4.    Extra Clothes – Include wool or PolarTek Hat to avoid heat loss as 35% of the total body heat is lost through head. Extra clothing is also good protection from insects, wind, thorns and often cold. If needed, you can cut your extra clothes and make them into bandages, tree climbing aid, pillows or towels.

5.    Flashlights – Flashlights and headlamps are important equipments for traveling in the dark and during dawn.

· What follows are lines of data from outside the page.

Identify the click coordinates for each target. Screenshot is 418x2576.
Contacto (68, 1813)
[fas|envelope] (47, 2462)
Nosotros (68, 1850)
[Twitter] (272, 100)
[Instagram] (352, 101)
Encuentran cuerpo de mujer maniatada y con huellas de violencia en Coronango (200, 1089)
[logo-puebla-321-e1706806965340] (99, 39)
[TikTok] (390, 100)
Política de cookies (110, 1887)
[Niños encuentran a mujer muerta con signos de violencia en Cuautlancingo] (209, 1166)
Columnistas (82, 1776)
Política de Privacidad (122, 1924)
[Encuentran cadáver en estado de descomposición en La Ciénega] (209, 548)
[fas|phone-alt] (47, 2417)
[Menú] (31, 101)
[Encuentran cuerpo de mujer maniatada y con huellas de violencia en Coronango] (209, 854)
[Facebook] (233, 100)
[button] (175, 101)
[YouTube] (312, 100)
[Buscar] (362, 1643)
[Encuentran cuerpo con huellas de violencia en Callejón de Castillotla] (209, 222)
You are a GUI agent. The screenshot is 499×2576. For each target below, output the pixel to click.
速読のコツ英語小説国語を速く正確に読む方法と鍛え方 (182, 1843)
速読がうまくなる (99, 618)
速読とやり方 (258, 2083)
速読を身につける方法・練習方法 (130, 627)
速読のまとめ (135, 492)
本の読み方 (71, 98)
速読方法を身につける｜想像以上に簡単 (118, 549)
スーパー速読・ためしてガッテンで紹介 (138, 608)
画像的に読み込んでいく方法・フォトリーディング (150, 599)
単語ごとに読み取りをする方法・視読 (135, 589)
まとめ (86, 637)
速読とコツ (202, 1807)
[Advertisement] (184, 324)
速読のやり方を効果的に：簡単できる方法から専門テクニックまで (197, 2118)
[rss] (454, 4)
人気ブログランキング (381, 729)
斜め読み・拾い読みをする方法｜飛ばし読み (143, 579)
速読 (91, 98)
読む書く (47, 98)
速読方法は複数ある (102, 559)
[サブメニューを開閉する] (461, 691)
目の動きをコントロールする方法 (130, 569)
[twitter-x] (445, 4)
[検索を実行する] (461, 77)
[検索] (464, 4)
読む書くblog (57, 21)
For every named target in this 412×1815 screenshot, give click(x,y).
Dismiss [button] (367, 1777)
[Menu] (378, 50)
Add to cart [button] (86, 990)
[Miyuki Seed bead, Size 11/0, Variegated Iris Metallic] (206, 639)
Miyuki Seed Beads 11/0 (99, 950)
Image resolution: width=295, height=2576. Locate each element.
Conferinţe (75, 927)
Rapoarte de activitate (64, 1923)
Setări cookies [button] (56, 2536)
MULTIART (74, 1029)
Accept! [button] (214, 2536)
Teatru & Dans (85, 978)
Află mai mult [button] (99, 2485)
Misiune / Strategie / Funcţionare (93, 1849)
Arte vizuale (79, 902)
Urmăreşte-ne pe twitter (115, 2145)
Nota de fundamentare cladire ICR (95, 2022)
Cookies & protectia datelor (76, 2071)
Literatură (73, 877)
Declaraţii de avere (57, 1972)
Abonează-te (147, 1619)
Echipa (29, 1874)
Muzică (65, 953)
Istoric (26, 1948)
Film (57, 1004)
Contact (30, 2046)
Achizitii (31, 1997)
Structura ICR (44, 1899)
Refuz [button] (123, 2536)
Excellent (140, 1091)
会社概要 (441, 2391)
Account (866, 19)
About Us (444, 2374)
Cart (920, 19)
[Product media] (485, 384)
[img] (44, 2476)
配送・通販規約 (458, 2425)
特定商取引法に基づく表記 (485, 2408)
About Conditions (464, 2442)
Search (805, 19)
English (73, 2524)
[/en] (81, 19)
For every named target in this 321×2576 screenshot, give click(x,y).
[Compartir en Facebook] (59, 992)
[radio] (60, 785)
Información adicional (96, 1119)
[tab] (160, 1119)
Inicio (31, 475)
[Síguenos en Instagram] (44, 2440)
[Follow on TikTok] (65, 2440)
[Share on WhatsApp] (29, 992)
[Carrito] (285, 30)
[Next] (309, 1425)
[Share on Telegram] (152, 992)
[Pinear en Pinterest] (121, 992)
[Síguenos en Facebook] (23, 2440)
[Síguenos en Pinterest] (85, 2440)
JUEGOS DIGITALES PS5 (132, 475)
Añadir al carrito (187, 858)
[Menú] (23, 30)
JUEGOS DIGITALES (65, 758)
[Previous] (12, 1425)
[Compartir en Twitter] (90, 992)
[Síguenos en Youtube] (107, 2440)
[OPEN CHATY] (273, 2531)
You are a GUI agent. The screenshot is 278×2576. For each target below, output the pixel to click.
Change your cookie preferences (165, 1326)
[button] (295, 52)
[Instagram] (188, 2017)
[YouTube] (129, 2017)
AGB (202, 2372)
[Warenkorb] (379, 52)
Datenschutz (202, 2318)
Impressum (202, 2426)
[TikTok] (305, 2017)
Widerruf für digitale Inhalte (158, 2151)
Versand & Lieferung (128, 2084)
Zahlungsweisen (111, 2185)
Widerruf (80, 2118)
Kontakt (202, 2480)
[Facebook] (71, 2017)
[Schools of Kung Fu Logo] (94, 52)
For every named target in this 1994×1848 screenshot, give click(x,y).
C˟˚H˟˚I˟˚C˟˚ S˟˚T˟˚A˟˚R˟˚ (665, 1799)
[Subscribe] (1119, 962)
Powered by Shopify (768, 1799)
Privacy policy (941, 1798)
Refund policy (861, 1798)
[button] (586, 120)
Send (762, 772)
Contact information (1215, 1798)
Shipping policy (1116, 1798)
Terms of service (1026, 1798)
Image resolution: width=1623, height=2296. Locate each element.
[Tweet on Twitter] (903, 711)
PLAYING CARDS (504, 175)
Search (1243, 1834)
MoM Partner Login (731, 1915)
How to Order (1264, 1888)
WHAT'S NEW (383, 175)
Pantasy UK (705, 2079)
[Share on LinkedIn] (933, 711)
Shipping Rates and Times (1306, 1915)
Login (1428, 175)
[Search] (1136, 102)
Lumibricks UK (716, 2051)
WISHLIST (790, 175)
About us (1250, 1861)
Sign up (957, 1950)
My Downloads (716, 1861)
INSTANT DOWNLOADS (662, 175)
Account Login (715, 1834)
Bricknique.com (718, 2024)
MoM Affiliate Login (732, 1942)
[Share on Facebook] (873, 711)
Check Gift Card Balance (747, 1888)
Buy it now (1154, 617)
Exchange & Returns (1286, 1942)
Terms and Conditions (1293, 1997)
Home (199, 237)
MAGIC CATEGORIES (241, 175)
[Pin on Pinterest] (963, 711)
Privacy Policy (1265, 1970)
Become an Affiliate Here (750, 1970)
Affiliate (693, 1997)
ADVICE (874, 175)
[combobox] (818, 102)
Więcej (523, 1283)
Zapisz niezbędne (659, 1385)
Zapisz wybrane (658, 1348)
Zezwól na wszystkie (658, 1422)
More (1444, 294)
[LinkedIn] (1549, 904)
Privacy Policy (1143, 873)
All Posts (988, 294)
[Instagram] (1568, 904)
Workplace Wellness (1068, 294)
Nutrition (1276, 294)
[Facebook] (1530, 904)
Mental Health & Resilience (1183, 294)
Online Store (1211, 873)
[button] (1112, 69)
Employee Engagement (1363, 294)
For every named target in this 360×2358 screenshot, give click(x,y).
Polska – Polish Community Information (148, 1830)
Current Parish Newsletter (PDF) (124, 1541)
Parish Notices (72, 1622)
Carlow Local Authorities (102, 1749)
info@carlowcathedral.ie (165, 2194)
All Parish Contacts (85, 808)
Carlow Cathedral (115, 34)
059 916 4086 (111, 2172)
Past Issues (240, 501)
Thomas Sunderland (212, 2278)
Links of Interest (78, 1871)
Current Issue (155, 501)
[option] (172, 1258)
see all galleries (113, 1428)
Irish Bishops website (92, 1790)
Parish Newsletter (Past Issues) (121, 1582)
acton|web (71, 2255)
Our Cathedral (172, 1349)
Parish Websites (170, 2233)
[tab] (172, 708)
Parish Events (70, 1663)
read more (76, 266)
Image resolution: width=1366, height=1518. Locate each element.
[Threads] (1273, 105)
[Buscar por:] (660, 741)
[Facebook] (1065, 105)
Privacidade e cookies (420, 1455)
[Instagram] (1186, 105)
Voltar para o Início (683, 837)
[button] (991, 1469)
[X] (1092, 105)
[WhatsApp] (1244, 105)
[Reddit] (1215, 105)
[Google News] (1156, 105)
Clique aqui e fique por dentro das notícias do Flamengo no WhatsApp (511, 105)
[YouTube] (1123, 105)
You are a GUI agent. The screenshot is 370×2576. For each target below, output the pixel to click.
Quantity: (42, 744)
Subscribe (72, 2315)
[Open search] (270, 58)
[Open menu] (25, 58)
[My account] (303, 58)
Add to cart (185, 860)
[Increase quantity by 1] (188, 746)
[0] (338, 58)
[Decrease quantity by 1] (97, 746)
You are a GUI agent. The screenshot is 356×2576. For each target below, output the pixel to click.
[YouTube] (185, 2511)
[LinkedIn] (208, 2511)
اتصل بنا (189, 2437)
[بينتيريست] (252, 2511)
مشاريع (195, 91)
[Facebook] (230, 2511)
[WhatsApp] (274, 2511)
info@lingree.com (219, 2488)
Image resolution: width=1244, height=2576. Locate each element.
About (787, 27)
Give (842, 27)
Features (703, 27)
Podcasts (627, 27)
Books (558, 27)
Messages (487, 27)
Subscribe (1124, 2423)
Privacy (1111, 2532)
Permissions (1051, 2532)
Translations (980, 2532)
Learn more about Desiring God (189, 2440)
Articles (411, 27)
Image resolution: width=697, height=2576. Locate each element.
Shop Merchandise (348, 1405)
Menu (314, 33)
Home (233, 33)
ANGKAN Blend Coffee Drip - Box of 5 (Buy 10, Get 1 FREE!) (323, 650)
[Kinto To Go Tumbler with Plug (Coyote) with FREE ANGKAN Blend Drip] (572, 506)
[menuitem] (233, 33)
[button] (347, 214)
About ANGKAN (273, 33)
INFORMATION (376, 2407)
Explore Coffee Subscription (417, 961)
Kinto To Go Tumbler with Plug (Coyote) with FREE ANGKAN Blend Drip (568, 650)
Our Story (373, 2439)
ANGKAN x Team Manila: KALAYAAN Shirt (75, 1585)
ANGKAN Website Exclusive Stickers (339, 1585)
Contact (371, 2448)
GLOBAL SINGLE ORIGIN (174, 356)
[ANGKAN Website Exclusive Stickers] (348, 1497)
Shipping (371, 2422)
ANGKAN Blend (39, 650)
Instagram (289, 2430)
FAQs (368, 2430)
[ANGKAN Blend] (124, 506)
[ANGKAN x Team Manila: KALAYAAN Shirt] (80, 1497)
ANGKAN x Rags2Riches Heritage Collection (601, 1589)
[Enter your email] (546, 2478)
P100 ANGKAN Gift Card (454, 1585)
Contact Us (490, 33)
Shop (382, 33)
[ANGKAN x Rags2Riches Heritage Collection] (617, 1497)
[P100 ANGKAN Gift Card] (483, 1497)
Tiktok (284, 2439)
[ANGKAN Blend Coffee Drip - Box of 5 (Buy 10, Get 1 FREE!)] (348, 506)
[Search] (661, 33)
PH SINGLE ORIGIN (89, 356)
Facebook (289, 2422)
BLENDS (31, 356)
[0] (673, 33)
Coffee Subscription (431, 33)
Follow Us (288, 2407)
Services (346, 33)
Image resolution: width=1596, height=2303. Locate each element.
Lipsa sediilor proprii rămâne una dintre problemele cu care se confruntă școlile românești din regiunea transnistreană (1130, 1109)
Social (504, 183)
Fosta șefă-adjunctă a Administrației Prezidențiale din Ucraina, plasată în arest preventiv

6.    Rain Gear – An added rain suit or an umbrella will be a very smart choice. Personally I prefer rain suit as it doesn’t engage hands. Even carrying a coated nylon pack bags can act as extra protection against rain.

7.    Knife – A knife of any size can be useful to cut cord, shave kindling or even cut a fabric.

8.    Matches – Carry matches or lighters to light backpacking stoves.

9.    Sunglasses and sunscreen – Sunglasses protect your eyes from snow-blindness. Sunlight when reflected in snow is harmful for the eyes and can even reduce visibility. Sunscreen will protect you from the direct sun rays.

10.    A water treatment option (filter or chemical treatment) – You can treat any type of water – from the streams, pools or lakes with a water treatment device to make it drinkable.

Other important items…

•    Plastic tarp and rope for expedient field shelter.
•    Repair kit, including duct tape and basic sewing materials.
•    Ice axe for glacier or snowfield travel (if necessary)
•    Signaling devices, such as a whistle, cell phone, two-way radio, satellite phone, unbreakable signal mirror or flare.
•    Insect repellent (or clothing designed for this purpose)

You can always carry many other essential items that you think is needed and essential for the particular trip. Again, it is completely up to you to decide whether to carry all the essential items to safeguard yourself from any kind of need or danger because you never know what you have to confront in the wilderness.